PROVIDED RECORDS
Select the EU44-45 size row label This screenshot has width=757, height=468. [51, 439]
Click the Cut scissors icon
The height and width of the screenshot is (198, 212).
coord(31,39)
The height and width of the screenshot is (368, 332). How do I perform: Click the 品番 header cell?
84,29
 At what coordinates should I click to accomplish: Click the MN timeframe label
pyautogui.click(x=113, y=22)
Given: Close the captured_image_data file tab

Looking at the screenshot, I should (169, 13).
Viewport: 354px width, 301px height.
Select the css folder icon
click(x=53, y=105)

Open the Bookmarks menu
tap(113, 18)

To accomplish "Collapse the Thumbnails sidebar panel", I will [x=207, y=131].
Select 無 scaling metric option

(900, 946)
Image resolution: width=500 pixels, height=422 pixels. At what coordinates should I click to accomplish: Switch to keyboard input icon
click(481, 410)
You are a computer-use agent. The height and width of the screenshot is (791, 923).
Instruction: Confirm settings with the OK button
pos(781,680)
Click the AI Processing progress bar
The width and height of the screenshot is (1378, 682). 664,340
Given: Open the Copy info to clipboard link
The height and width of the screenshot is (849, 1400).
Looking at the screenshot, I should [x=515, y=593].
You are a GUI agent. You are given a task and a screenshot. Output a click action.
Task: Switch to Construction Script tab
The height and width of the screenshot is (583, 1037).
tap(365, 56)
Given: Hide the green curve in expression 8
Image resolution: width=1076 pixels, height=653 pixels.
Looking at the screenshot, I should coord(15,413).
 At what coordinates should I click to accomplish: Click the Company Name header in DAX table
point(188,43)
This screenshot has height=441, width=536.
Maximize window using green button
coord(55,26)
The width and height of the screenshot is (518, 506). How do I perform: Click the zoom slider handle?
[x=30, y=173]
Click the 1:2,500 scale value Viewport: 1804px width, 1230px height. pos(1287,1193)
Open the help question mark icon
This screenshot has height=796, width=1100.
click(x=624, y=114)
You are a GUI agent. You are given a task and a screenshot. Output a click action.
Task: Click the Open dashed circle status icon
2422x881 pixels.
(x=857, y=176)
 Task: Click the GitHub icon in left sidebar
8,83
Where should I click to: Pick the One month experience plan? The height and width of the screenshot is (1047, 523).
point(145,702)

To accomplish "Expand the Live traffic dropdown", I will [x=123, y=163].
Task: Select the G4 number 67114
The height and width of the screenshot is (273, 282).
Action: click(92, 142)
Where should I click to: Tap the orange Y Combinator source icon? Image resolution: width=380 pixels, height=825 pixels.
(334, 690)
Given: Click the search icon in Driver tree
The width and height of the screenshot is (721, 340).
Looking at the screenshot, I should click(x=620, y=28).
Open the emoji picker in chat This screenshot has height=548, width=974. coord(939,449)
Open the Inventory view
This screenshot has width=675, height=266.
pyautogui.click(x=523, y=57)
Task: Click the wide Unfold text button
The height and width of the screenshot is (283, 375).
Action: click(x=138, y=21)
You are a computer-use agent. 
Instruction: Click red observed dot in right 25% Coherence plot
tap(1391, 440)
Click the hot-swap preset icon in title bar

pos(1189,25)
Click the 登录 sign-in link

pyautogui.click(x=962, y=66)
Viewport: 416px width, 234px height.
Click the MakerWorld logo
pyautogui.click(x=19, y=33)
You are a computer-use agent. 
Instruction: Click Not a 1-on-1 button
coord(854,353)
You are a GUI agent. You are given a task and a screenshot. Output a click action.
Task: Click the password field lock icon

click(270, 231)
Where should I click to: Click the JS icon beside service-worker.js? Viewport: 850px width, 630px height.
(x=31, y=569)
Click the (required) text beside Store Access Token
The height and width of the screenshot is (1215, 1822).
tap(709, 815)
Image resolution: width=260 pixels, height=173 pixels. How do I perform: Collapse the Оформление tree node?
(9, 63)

WHAT TO DO
Recast the material above as a JSON list of strings, with one string for each line and blank lines left out.

TASK SOLUTION
[
  "Select the EU44-45 size row label This screenshot has width=757, height=468. [51, 439]",
  "Click the Cut scissors icon",
  "The height and width of the screenshot is (198, 212).",
  "coord(31,39)",
  "The height and width of the screenshot is (368, 332). How do I perform: Click the 品番 header cell?",
  "84,29",
  " At what coordinates should I click to accomplish: Click the MN timeframe label",
  "pyautogui.click(x=113, y=22)",
  "Given: Close the captured_image_data file tab",
  "Looking at the screenshot, I should (169, 13).",
  "Viewport: 354px width, 301px height.",
  "Select the css folder icon",
  "click(x=53, y=105)",
  "Open the Bookmarks menu",
  "tap(113, 18)",
  "To accomplish \"Collapse the Thumbnails sidebar panel\", I will [x=207, y=131].",
  "Select 無 scaling metric option",
  "(900, 946)",
  "Image resolution: width=500 pixels, height=422 pixels. At what coordinates should I click to accomplish: Switch to keyboard input icon",
  "click(481, 410)",
  "You are a computer-use agent. The height and width of the screenshot is (791, 923).",
  "Instruction: Confirm settings with the OK button",
  "pos(781,680)",
  "Click the AI Processing progress bar",
  "The width and height of the screenshot is (1378, 682). 664,340",
  "Given: Open the Copy info to clipboard link",
  "The height and width of the screenshot is (849, 1400).",
  "Looking at the screenshot, I should [x=515, y=593].",
  "You are a GUI agent. You are given a task and a screenshot. Output a click action.",
  "Task: Switch to Construction Script tab",
  "The height and width of the screenshot is (583, 1037).",
  "tap(365, 56)",
  "Given: Hide the green curve in expression 8",
  "Image resolution: width=1076 pixels, height=653 pixels.",
  "Looking at the screenshot, I should coord(15,413).",
  " At what coordinates should I click to accomplish: Click the Company Name header in DAX table",
  "point(188,43)",
  "This screenshot has height=441, width=536.",
  "Maximize window using green button",
  "coord(55,26)",
  "The width and height of the screenshot is (518, 506). How do I perform: Click the zoom slider handle?",
  "[x=30, y=173]",
  "Click the 1:2,500 scale value Viewport: 1804px width, 1230px height. pos(1287,1193)",
  "Open the help question mark icon",
  "This screenshot has height=796, width=1100.",
  "click(x=624, y=114)",
  "You are a GUI agent. You are given a task and a screenshot. Output a click action.",
  "Task: Click the Open dashed circle status icon",
  "2422x881 pixels.",
  "(x=857, y=176)",
  " Task: Click the GitHub icon in left sidebar",
  "8,83",
  "Where should I click to: Pick the One month experience plan? The height and width of the screenshot is (1047, 523).",
  "point(145,702)",
  "To accomplish \"Expand the Live traffic dropdown\", I will [x=123, y=163].",
  "Task: Select the G4 number 67114",
  "The height and width of the screenshot is (273, 282).",
  "Action: click(92, 142)",
  "Where should I click to: Tap the orange Y Combinator source icon? Image resolution: width=380 pixels, height=825 pixels.",
  "(334, 690)",
  "Given: Click the search icon in Driver tree",
  "The width and height of the screenshot is (721, 340).",
  "Looking at the screenshot, I should click(x=620, y=28).",
  "Open the emoji picker in chat This screenshot has height=548, width=974. coord(939,449)",
  "Open the Inventory view",
  "This screenshot has width=675, height=266.",
  "pyautogui.click(x=523, y=57)",
  "Task: Click the wide Unfold text button",
  "The height and width of the screenshot is (283, 375).",
  "Action: click(x=138, y=21)",
  "You are a computer-use agent. ",
  "Instruction: Click red observed dot in right 25% Coherence plot",
  "tap(1391, 440)",
  "Click the hot-swap preset icon in title bar",
  "pos(1189,25)",
  "Click the 登录 sign-in link",
  "pyautogui.click(x=962, y=66)",
  "Viewport: 416px width, 234px height.",
  "Click the MakerWorld logo",
  "pyautogui.click(x=19, y=33)",
  "You are a computer-use agent. ",
  "Instruction: Click Not a 1-on-1 button",
  "coord(854,353)",
  "You are a GUI agent. You are given a task and a screenshot. Output a click action.",
  "Task: Click the password field lock icon",
  "click(270, 231)",
  "Where should I click to: Click the JS icon beside service-worker.js? Viewport: 850px width, 630px height.",
  "(x=31, y=569)",
  "Click the (required) text beside Store Access Token",
  "The height and width of the screenshot is (1215, 1822).",
  "tap(709, 815)",
  "Image resolution: width=260 pixels, height=173 pixels. How do I perform: Collapse the Оформление tree node?",
  "(9, 63)"
]